> TO BE DONE:
**1.** Using the post on connecting to Teradata from Python, answer the following:
(a) Which version of Python is used?
(b) Which application and version run the Teradata Express virtual machine?
(c) Which IP address does the hosts file map to tdvm?
**2.** Extend the post on connecting to Teradata from Python, picking up after its final sentence.

Data Engineering,  Python

Connecting to Teradata from Python

Connecting to Teradata from Python

Reading and Writing data between Python and Teradata

This blog post is paired with the associated Github repository https://github.com/mortie23/python-teradata

Local Python environment setup

For this run through I am using:

  • Python 3.8.10
  • installed on Windows Subsystem for Linux (Ubuntu 20.04)

Create a new virtual environment and install the requirements.

# Create a new virtual environment
python3 -m venv tdsql
# Activate the environment
source tdsql/bin/activate
# Install the packages required
pip install -r requirements.txt
# Register the IPython Kernel for use (with VScode)
python3 -m ipykernel install --user --name tdsql --display-name tdsql

Teradata

I am using a Teradata Express 16.20 virtual machine running with VMWare Workstation Player 16.2.5. Our hosts file is mapping the virtual machine’s IP address to tdvm

cat /etc/hosts
# This file was automatically generated by WSL. To stop automatic generation of this file, add the following entry to /etc/wsl.conf:
# [network]
# generateHosts = false
127.0.0.1       localhost
192.168.190.128 tdvm

teradata vm

Setup database structures

This step is obviously not required, however it is here for completeness sake. Running the teradata-setup.sql script to create the required database and provide access to the appropriate user.

> DATASET EXCERPT:
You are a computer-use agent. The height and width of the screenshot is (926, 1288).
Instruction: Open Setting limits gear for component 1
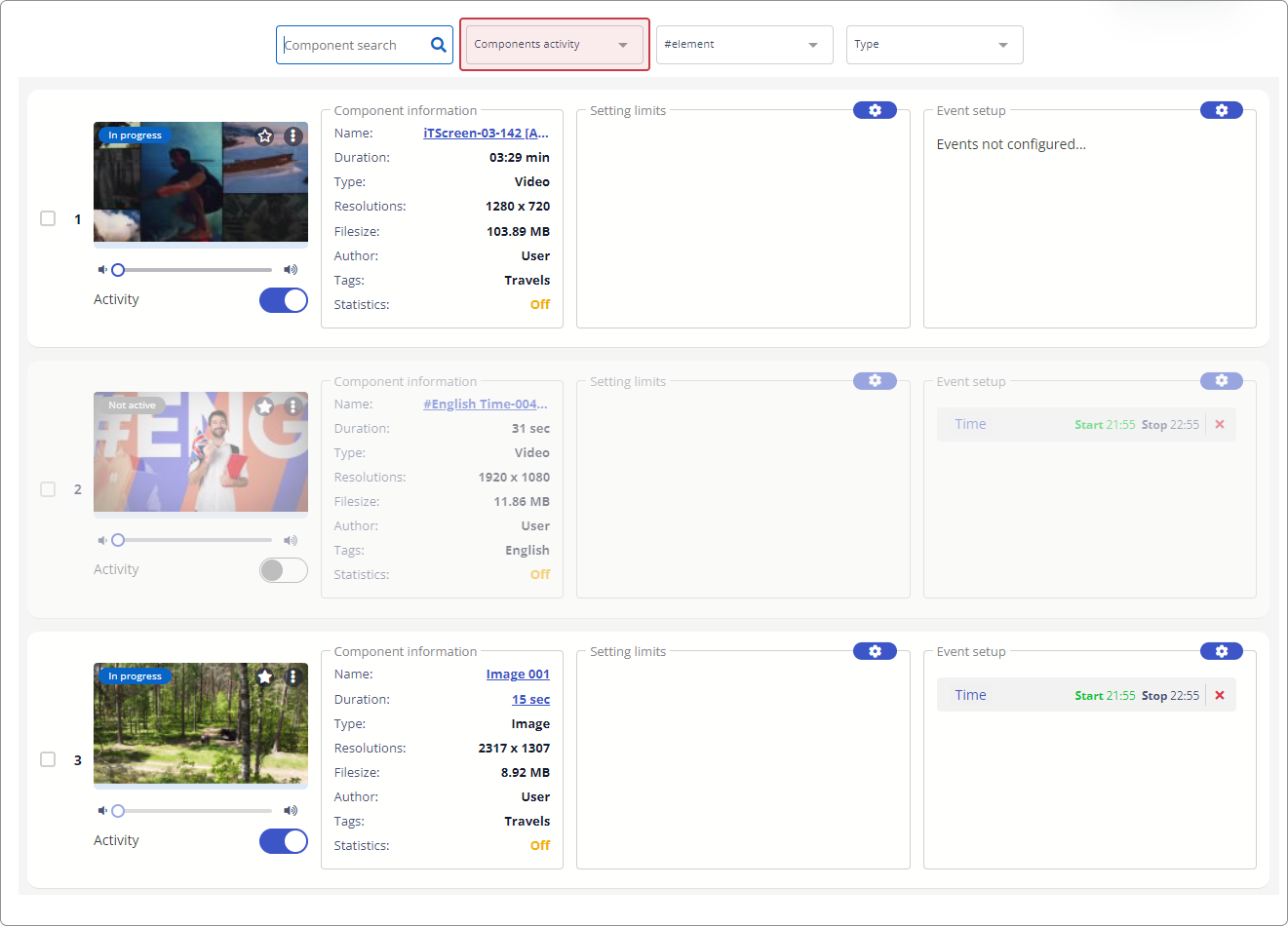[875, 110]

> ANSWER LIST:
**1.**
(a) Python 3.8.10
(b) VMWare Workstation Player 16.2.5
(c) 192.168.190.128

**2.**
-- Create Database
-- Assumes you have a production analytical datastore (ADS)
CREATE DATABASE PRD_ADS_PYTHON FROM PRD_ADS AS
   PERM = 0
   NO FALLBACK
   NO BEFORE JOURNAL
   NO AFTER JOURNAL
;
COMMENT ON PRD_ADS_PYTHON AS 'Python development' ;
GRANT ALL ON PRD_ADS_PYTHON TO PRDDBA WITH GRANT OPTION ;

CREATE DATABASE PRD_ADS_PYTHON_NFL_DB FROM PRD_ADS_PYTHON AS
   PERM = 0
   NO FALLBACK
   NO BEFORE JOURNAL
   NO AFTER JOURNAL
;
COMMENT ON PRD_ADS_PYTHON_NFL_DB AS 'NFL Data loaded using Python' ;
GRANT ALL ON PRD_ADS_PYTHON_NFL_DB TO PRDDBA WITH GRANT OPTION ;

-- Give Space
-- Python
CREATE DATABASE GS_TEMP FROM PRD_ADS AS
PERM = 1E9
;
GIVE GS_TEMP TO PRD_ADS_PYTHON
;
DROP DATABASE GS_TEMP
;
-- Python NFL
CREATE DATABASE GS_TEMP FROM PRD_ADS_PYTHON AS
PERM = 5E6
;
GIVE GS_TEMP TO PRD_ADS_PYTHON_NFL_DB
;
DROP DATABASE GS_TEMP
;

-- Users
CREATE USER MORTCH FROM PRD_USERS AS
  PASSWORD = MORTCH
  PERM = 0
  NO Fallback
  NO Before Journal NO After Journal
  DEFAULT ROLE = ALL
;

-- Roles
CREATE ROLE R_PYTHON_PRD;
GRANT R_PYTHON_PRD TO MORTCH;

-- Python
GRANT SELECT, INSERT, UPDATE, DELETE, CREATE TABLE, DROP TABLE ON PRD_ADS_PYTHON_NFL_DB TO R_PYTHON_PRD ;
GRANT SELECT, CREATE VIEW, DROP VIEW ON PRD_ADS_PYTHON_NFL_DB TO R_PYTHON_PRD ;

-- Test
CREATE TABLE PRD_ADS_PYTHON_NFL_DB.TEST (
  COL1 INTEGER
)
PRIMARY INDEX(COL1)
;
INSERT INTO PRD_ADS_PYTHON_NFL_DB.TEST VALUES(1);

Setup the table structures

Firstly test connecting to it from Teradata Studio IDE:

teradata studio connection

Running this (python-nfl-ddl.sql) SQL script in you favourite SQL IDE (for example Teradata Studio).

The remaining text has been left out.